The vaccine composition of the present invention is prepared by mixing a mixture of an inactivated cell membrane protein of Salmonella Galina Room with a phosphate buffer and an adjuvant. In this case, the mixing ratio of the mixture and the sorbent is 3: 7 to 5: 5 (v / v), preferably 4: 6 (v / v).
In the vaccine composition of the present invention, the daily dose of the Salmonella Galina Room extracellular protein antigen may be about 25 to 400 μg, preferably about 50 to 200 μg, depending on the clinical test results, Can be administered separately.
In the case of a vaccine containing an existing extracellular membrane protein as an active ingredient, the twice-inoculation has been reported to have a superior effect in the case of one inoculation (Bouzoubaa et al ., 1987), the vaccine composition of the present invention exhibits the same effect as that of the second inoculation even with only one inoculation, which is excellent in economics.
The vaccine composition of the present invention can be administered to birds by various routes.
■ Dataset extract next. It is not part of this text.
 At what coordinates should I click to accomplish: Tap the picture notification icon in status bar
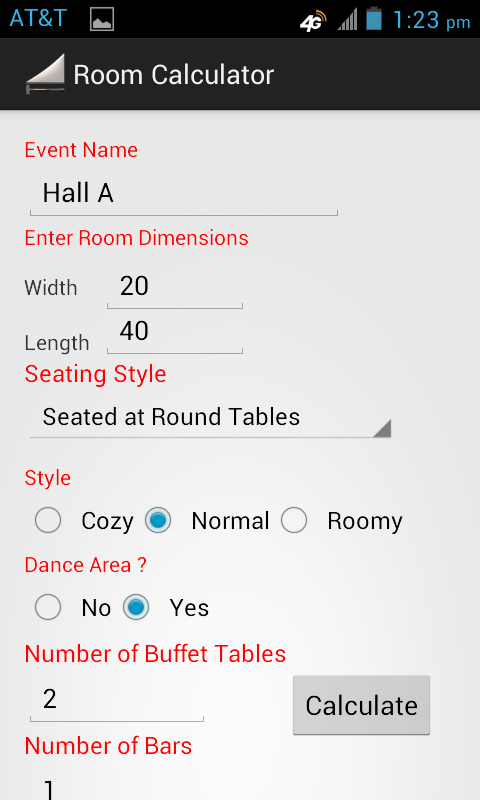[102, 20]
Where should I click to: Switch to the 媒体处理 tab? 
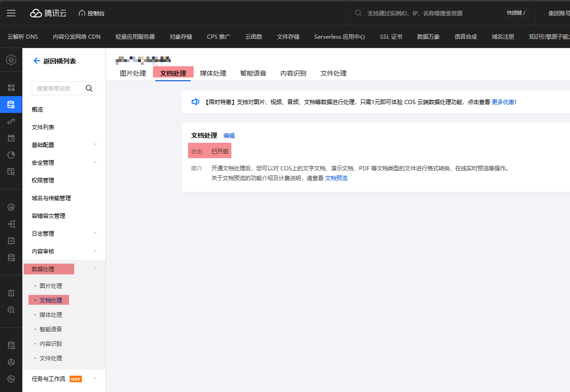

All modes of administration may be expected, for example, by intramuscular, intraperitoneal, intravenous, subcutaneous or intranasal routes, and preferably intramuscularly, but are not limited thereto.
In addition, the vaccine composition of the present invention may be administered alone or in combination with other vaccine compositions that prevent poultice typhus.
The poultry to which the vaccine composition of the present invention is applied may be a chicken, a duck, a turkey, a queen, a pigeon, a canaria, and the like, but is not limited thereto.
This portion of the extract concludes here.